#### Given records
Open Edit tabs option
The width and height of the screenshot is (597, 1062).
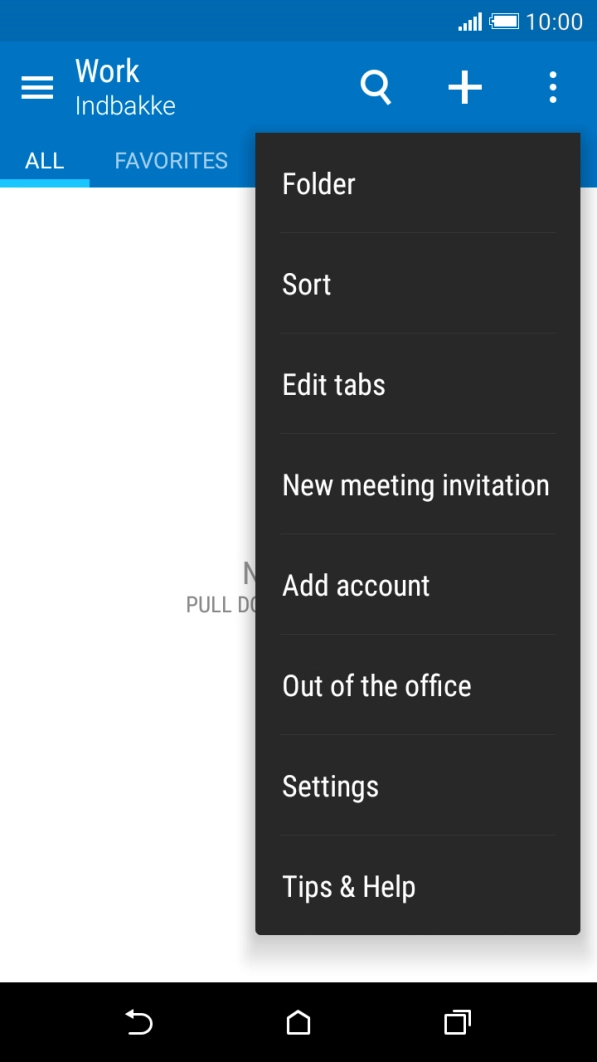[x=334, y=384]
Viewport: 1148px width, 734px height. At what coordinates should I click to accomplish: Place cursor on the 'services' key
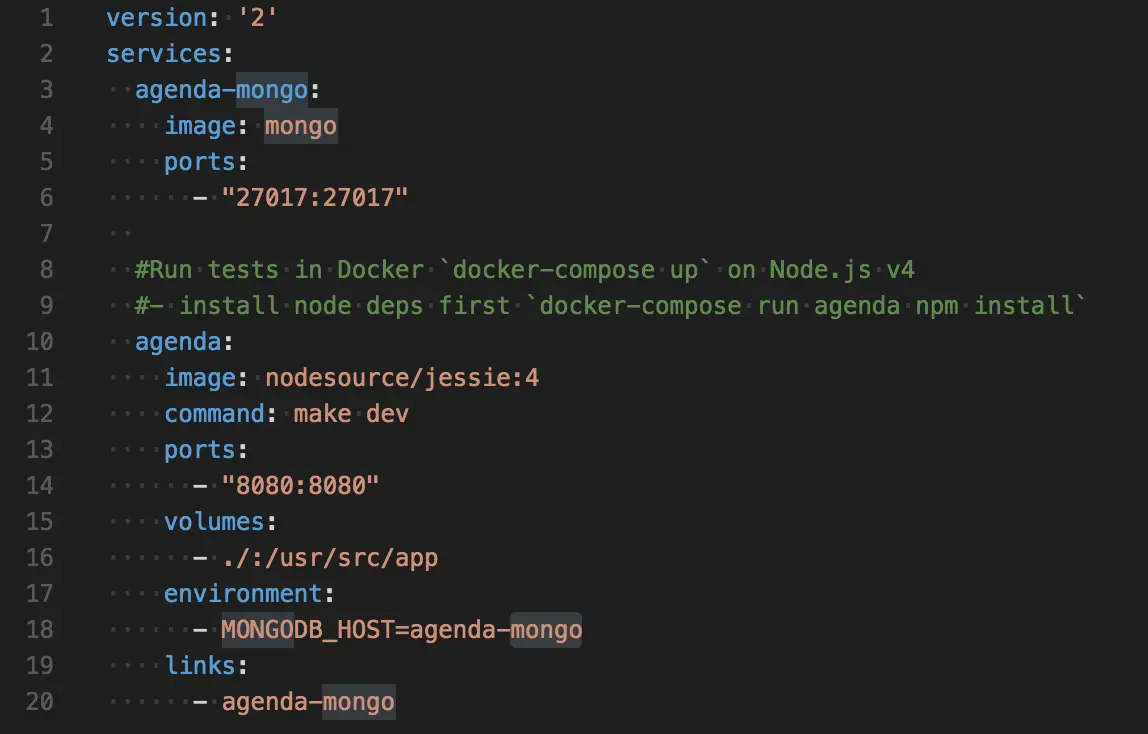157,53
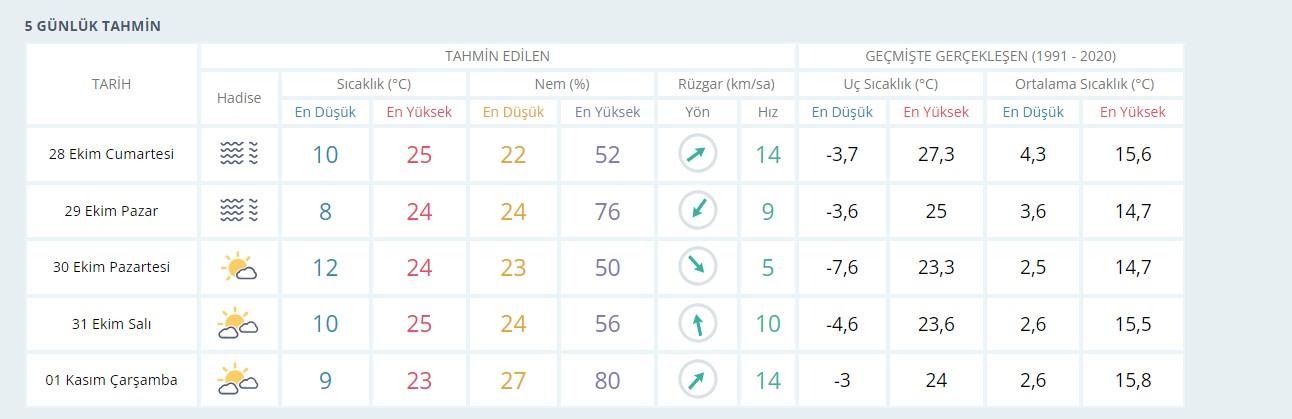Click the Rüzgar (km/sa) column header

click(726, 84)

#### Requirement
Each entry should be repeated exactly as it appears; the pictures stay out.

#### Solution to this exercise
Open Edit tabs option
The width and height of the screenshot is (597, 1062).
[x=334, y=384]
Viewport: 1148px width, 734px height. At what coordinates should I click to accomplish: Place cursor on the 'services' key
157,53
Click the Rüzgar (km/sa) column header

click(726, 84)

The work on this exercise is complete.